- Dyer, Indiana USA

Information
- School type: Private
- Established: 1981
- President: Alan D. Strange
- Faculty: 6
- Enrollment: 30
- Campus: Suburban
- Website: Official Website

= Mid-America Reformed Seminary =

Christian higher education institution in Indiana

Mid-America Reformed Seminary is a graduate-level theological institution located in Dyer, Indiana, providing a biblical and theological education in the classic Reformed (Calvinistic) tradition. The seminary offers a three-year Master of Divinity degree program for students seeking ordination. A two-year Master of Theological Studies degree is offered for students who desire a theological education without seeking the ordained ministry.

The school is accredited by TRACS and ATS.

== Relationship to the Church ==
The school is not governed by any particular denomination, thereby allowing it to serve a variety of churches with ministerial training. Throughout its history Mid-America has prepared students for ordained ministry in the following confessionally Reformed and Presbyterian churches:

- Christian Reformed Church in North America (CRCNA)
- Orthodox Presbyterian Church (OPC)
- Presbyterian Church in America (PCA)
- Reformed Church in the United States (RCUS)
- United Reformed Churches in North America (URCNA)
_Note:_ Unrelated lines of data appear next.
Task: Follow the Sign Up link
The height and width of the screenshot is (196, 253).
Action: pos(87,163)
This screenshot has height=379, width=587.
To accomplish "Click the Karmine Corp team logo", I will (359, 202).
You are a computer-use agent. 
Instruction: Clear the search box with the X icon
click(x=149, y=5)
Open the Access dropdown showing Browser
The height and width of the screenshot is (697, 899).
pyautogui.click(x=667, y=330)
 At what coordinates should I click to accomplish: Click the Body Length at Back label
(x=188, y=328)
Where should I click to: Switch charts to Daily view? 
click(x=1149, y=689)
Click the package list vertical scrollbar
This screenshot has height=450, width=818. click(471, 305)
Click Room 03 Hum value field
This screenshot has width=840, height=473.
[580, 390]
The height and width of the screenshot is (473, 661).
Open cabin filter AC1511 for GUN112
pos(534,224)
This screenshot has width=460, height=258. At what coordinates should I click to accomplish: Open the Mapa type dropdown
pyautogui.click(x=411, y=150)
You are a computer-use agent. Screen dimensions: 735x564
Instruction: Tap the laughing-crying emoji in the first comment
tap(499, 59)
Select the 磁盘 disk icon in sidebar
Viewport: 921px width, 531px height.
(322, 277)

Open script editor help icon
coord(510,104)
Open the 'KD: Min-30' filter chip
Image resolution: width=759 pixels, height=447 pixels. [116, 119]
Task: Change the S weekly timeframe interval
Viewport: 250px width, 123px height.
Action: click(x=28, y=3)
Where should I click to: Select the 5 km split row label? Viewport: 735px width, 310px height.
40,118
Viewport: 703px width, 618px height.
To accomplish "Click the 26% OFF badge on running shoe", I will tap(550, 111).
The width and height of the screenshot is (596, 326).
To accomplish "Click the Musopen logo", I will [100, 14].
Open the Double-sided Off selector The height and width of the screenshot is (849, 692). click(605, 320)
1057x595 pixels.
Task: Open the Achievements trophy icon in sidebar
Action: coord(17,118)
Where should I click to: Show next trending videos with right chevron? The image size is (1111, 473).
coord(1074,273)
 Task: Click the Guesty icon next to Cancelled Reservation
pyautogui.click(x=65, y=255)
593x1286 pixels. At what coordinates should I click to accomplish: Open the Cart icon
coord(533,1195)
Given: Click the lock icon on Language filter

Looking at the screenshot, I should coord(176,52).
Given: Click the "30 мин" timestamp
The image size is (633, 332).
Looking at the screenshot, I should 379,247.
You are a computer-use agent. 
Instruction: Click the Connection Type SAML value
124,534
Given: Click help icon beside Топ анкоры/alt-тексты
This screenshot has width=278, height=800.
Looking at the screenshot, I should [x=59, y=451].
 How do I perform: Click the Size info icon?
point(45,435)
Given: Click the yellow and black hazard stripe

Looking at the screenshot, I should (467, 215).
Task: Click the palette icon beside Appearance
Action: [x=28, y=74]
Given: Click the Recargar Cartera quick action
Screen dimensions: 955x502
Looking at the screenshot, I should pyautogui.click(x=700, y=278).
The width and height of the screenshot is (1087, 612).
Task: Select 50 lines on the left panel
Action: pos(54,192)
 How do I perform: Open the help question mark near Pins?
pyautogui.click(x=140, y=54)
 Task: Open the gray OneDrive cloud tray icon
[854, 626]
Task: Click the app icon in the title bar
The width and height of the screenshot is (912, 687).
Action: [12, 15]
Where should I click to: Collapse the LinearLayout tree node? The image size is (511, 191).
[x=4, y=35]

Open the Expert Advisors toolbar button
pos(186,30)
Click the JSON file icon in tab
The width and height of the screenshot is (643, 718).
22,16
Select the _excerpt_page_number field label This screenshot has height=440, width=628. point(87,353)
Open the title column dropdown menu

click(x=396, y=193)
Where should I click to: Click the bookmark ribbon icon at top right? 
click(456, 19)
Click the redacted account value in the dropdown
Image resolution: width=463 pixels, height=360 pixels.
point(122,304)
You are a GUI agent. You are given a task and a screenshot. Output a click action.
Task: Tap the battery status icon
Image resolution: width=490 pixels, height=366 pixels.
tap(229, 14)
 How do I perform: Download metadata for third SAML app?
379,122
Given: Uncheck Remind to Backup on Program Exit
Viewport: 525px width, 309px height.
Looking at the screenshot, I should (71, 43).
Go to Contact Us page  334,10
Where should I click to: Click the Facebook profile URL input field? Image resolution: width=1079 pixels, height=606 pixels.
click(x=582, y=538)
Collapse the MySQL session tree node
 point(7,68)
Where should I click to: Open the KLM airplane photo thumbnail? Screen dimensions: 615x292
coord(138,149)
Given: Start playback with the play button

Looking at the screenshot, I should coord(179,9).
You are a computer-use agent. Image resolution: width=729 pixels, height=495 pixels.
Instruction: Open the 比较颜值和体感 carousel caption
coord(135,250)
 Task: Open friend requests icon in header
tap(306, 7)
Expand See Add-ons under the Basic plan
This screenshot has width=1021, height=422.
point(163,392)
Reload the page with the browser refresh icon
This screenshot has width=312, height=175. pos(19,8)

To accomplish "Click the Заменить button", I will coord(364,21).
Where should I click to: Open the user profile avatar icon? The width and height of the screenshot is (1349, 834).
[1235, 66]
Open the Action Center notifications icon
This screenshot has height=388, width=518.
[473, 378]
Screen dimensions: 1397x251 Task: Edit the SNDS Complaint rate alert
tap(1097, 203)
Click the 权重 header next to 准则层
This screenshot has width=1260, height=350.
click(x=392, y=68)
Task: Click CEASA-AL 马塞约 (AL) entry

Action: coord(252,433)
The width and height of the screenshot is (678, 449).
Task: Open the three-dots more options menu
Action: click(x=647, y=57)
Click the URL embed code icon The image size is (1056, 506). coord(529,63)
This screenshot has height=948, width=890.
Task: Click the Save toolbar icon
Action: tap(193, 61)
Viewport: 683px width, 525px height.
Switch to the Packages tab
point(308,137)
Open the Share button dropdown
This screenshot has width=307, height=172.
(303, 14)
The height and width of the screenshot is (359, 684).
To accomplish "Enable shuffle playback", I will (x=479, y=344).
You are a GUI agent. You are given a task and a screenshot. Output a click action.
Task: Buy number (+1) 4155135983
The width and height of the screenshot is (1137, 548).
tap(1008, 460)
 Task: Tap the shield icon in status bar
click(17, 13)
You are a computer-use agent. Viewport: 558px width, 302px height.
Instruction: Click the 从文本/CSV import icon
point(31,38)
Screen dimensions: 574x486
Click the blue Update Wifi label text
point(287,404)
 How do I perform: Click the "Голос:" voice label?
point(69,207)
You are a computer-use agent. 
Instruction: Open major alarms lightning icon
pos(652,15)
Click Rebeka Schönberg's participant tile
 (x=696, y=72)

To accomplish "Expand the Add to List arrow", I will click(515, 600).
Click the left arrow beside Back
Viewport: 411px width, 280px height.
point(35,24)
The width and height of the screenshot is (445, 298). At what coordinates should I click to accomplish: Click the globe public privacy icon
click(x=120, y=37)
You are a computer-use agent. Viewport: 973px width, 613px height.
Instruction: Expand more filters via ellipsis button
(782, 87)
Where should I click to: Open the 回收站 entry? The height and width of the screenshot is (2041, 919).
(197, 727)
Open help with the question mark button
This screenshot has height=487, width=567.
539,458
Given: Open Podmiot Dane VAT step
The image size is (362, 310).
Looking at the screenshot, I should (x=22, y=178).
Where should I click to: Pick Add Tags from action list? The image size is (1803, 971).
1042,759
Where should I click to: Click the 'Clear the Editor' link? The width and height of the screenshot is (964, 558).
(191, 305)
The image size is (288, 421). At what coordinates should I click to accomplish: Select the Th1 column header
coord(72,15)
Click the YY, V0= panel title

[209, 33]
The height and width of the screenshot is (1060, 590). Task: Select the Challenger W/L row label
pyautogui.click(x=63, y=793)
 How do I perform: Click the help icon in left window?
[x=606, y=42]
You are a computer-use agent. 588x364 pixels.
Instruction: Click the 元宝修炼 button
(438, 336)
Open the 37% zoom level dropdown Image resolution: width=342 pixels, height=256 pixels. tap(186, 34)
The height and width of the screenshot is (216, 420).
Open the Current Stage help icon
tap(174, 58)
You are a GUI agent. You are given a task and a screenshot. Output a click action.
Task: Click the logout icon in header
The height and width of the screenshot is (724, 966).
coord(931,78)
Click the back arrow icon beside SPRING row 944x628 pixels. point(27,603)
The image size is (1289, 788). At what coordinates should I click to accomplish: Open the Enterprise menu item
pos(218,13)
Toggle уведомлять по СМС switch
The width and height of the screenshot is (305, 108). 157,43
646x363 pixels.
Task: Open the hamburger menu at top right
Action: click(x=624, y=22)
Mid-America's commitment to theological education is based on confessional allegiance rather than denominational affiliation. Most faculty and board members were formerly associated with the Christian Reformed Church but are now affiliated with the United Reformed Churches. Additionally, about a third of the faculty are associated with the Orthodox Presbyterian Church. All members of the faculty and of the Board of Trustees are committed to the Holy Scriptures as the infallible and inerrant Word of God, and in conformity with the Word are committed to the ecumenical creeds of Christendom (the Apostles' Creed, Athanasian Creed, and Nicene Creed) and the Reformed Confessions (the Belgic Confession, the Heidelberg Catechism, the Canons of Dort, and the Westminster Confession of Faith) as faithfully setting forth the system of truth taught in Scripture.

== History ==
The seminary was founded on April 21, 1981, when a group of Christian Reformed ministers and laymen met at the Hilton Hotel at O'Hare International Airport in Chicago. At this meeting, it was decided to establish a seminary society and board of trustees, to purchase the Harmony Youth Home in Orange City, Iowa, to serve as the seminary's campus, and to name the seminary Mid-America Reformed Seminary. The seminary was intended as an alternative to Calvin Theological Seminary, the denominational seminary of the Christian Reformed Church in North America, which the founders of Mid-America believed was straying from its confessional Reformed identity. In 1995 the seminary moved its campus to Dyer, Indiana.

The current school faculty members are Cornel Venema, J. Mark Beach, Alan Strange, Marcus Mininger, Andrew Compton, and Paul Ipema. Rev. Mark Vander Hart serves as Associate Professor Emeritus of Old Testament Studies.

== Publications ==
- Mid-America Journal of Theology – published annually with scholarly articles and book reviews
- The Messenger – a quarterly newsletter
- Called to Preach – a booklet by Dr. John Sittema written to those considering the gospel ministry

== Notes ==
Mid-America E-Notes 24 April 2006.

Ibid.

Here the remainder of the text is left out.